もう帰りたい…けど、せっかく開いてくれた送別会。
先に帰るなんて言えない。
…こんな時響が来て、有無を言わせず連れ去ってくれたら…なんて、一瞬頭をよぎってしまう。
…………
玲のせいで居心地が悪い送別会になってしまった。
二次会だ〜…なんて声がかかるけど、私は明日早いということにして、離脱することを伝える。

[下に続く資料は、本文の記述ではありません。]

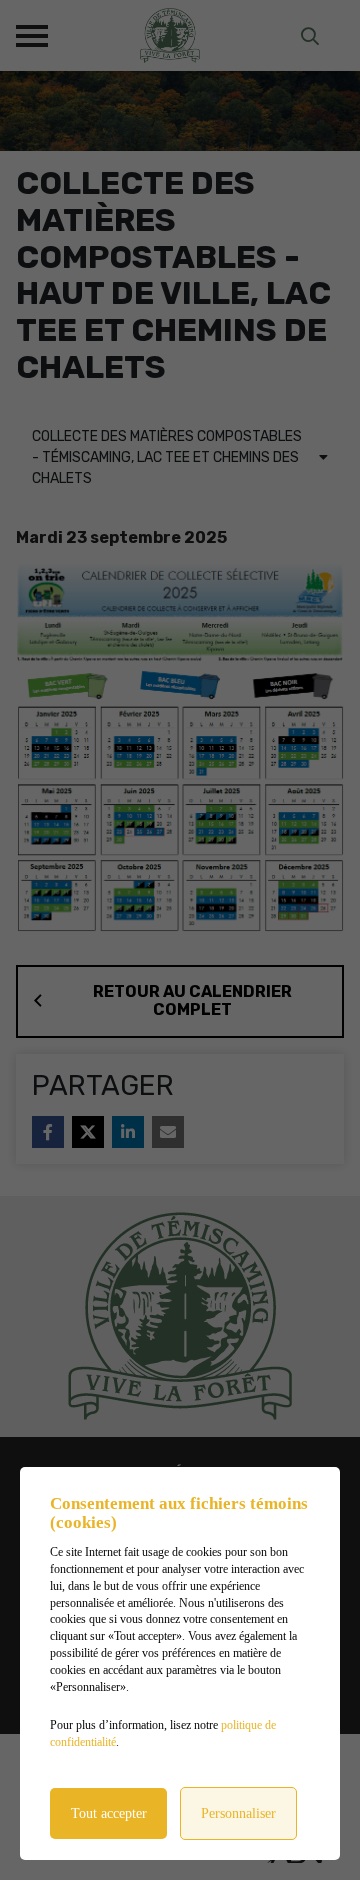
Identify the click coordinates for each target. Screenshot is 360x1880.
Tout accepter (109, 1813)
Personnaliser (238, 1813)
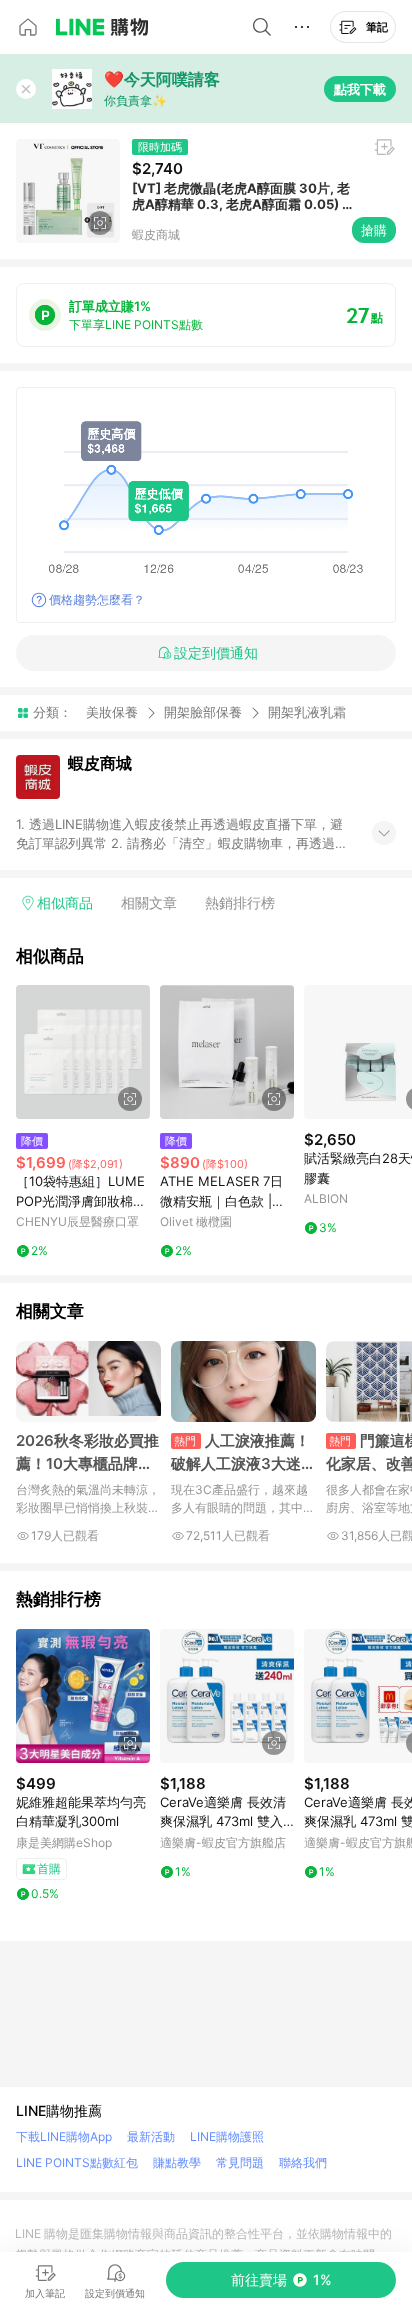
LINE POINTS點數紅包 (77, 2162)
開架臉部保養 (203, 712)
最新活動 (151, 2136)
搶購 (374, 230)
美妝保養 (112, 712)
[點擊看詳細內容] (83, 1052)
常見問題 (240, 2162)
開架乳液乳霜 (307, 712)
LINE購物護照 (227, 2136)
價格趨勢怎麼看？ (97, 599)
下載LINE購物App (64, 2136)
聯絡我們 (303, 2162)
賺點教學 (177, 2162)
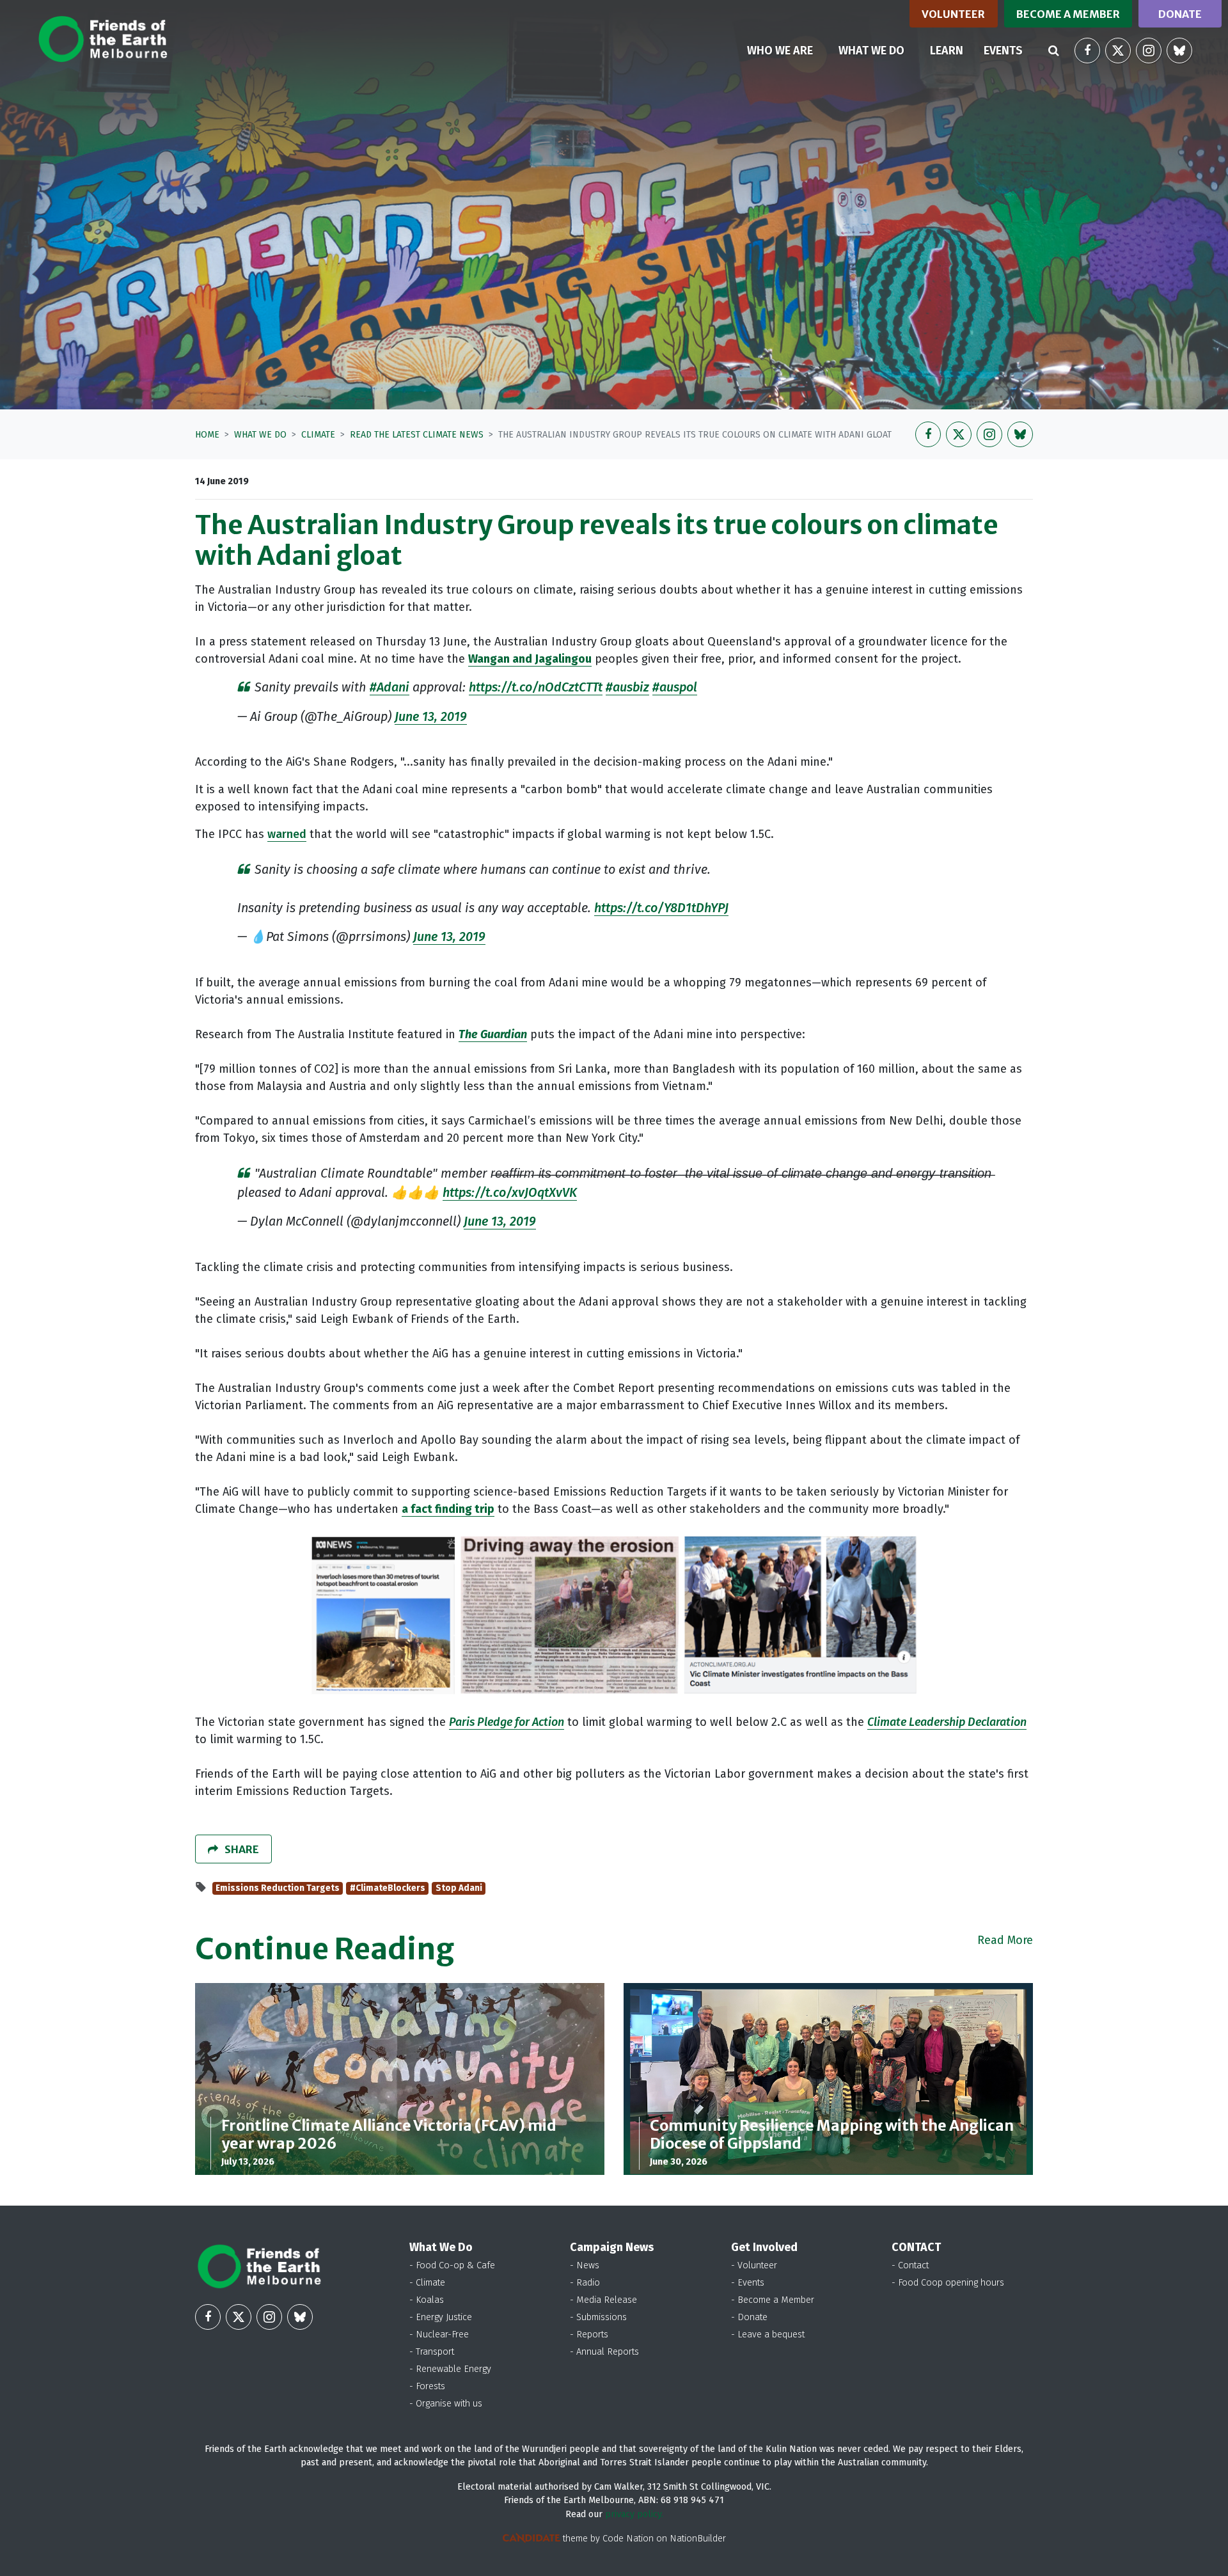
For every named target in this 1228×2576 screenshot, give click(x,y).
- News (584, 2265)
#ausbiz (627, 687)
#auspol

見ると、玲は二次会組の方にいてホッとする…と同時に、何となく腹が立った。
だって…不意打ちでキスするってなに?
こっちの意向も聞かずに失礼じゃない?
私は無意識に、二次会組が歩き出す方に向かってツカツカ歩いていった。
「…玲!」
…そこにいた皆が振り返る。
「さっきの、謝ってくれない?」
「なんで?皆喜ぶのに…」
玲がニヤニヤするから、自然と私の怒りも強くなる。
「…全員が全員、そうじゃない!
別に、就職してから意地悪されてもいいよ?でも、FUWARIコーポレーションは、そんなこと許さない会社だって信じてるから!」
まだニヤニヤ笑ってる…。
胸ぐらでも掴んだろか?…と思いながら近づいていこうとすると…
「わかった…!ごめんね。琴音」
正面を向いて、頭を下げた玲。
急に素直になるから調子が狂う…
「それと…琴音のこと、ホントに好きだわ。」
…は?
皆が聞いてる前で、なに言ってるの?
「初めて見た時から可愛いと思って…つい意地悪しちゃったけど…本気で好きになった」
ニコニコ顔で言われても困るんだけど…と言おうとしたけど、玲は軽く手を挙げて、二次会組と歩いて行ってしまった。